=== Exercise ===
Rewrite the data from the line containing "You are a GUI" through the end of the data as a Markdown table with the columns Row and Line, skipping blank lines and leaving the pictures out.

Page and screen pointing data
--- START ---

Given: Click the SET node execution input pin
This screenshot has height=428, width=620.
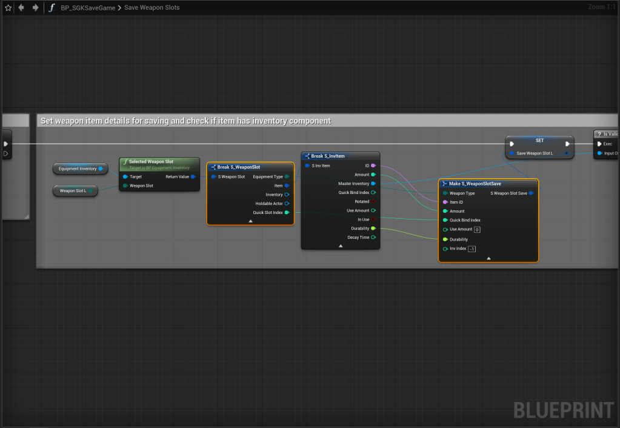Looking at the screenshot, I should tap(512, 144).
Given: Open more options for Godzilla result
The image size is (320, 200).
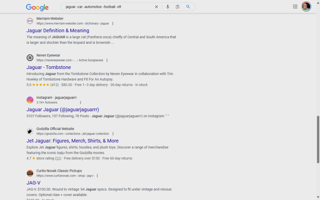Looking at the screenshot, I should pos(113,134).
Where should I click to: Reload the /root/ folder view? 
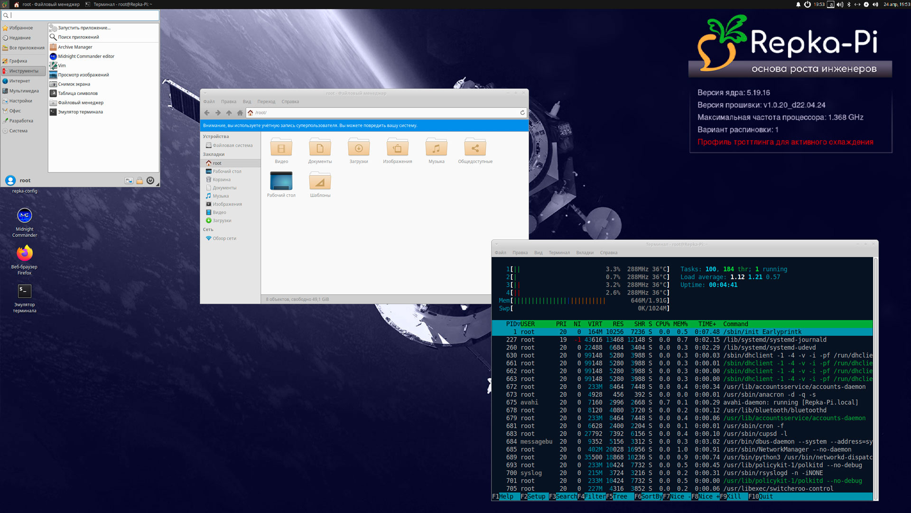522,113
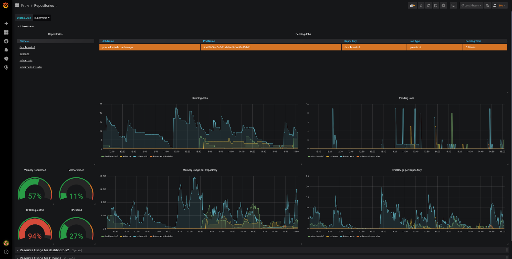
Task: Change the 30s auto-refresh interval
Action: pyautogui.click(x=502, y=5)
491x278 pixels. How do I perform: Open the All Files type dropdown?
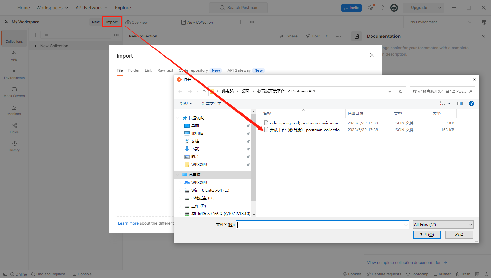[x=443, y=225]
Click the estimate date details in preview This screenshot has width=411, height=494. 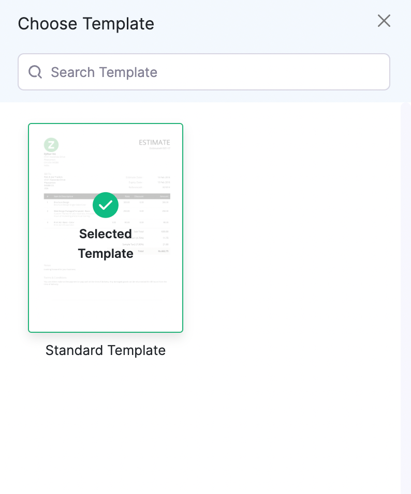coord(148,182)
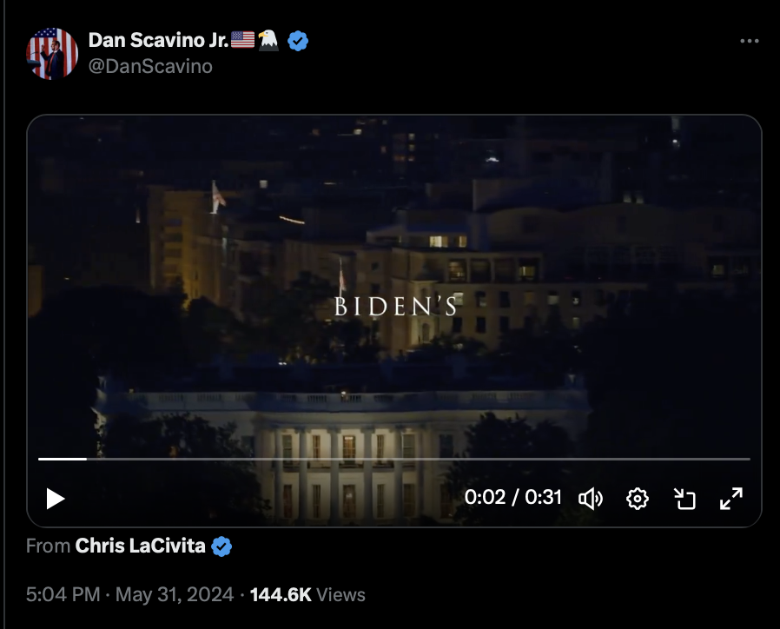The width and height of the screenshot is (780, 629).
Task: Open video settings gear
Action: pos(638,498)
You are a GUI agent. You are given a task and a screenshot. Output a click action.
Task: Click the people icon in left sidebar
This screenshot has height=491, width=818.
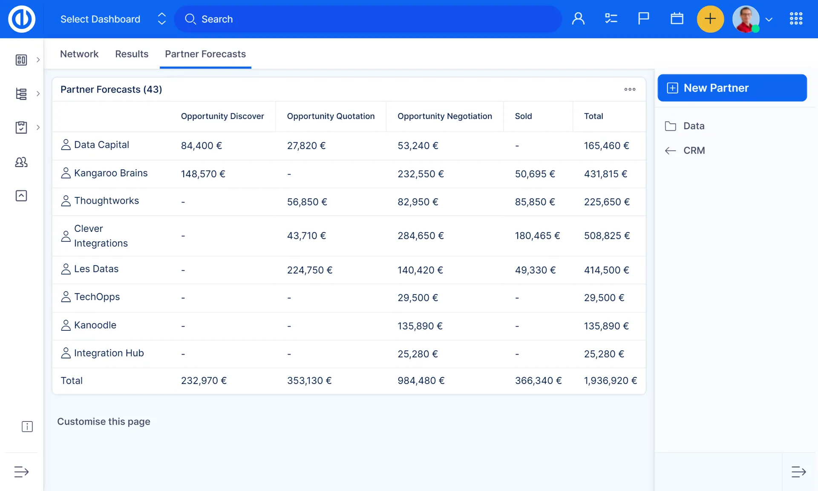(21, 162)
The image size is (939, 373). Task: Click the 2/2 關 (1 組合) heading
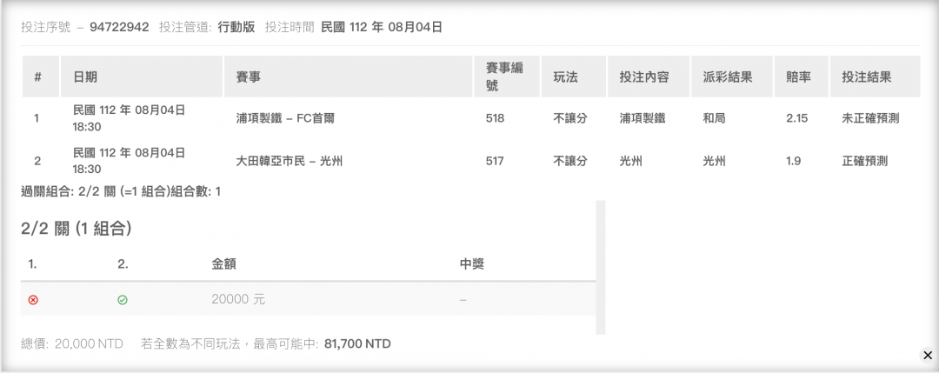[76, 228]
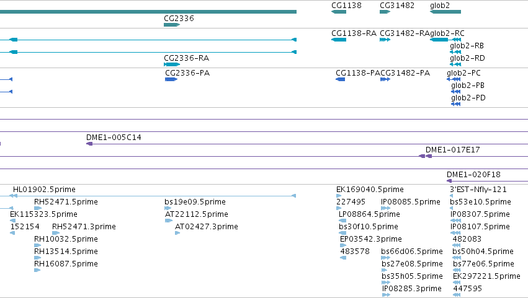Open the HL01902.5prime EST label
528x298 pixels.
44,190
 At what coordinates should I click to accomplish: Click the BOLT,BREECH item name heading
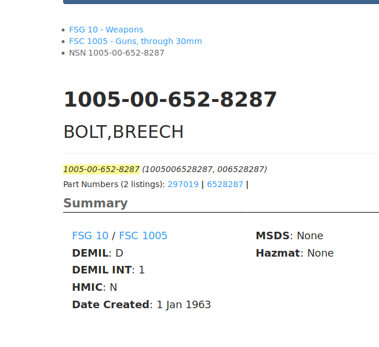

--- END ---

=== Exercise result ===
| Row | Line |
|---|---|
| 1 | You are a GUI agent. You are given a task and a screenshot. Output a click action. |
| 2 | Task: Click the people icon in left sidebar |
| 3 | This screenshot has height=491, width=818. |
| 4 | (21, 162) |
| 5 | The image size is (939, 373). Task: Click the 2/2 關 (1 組合) heading |
| 6 | [76, 228] |
| 7 | Open the HL01902.5prime EST label |
| 8 | 528x298 pixels. |
| 9 | 44,190 |
| 10 |  At what coordinates should I click to accomplish: Click the BOLT,BREECH item name heading |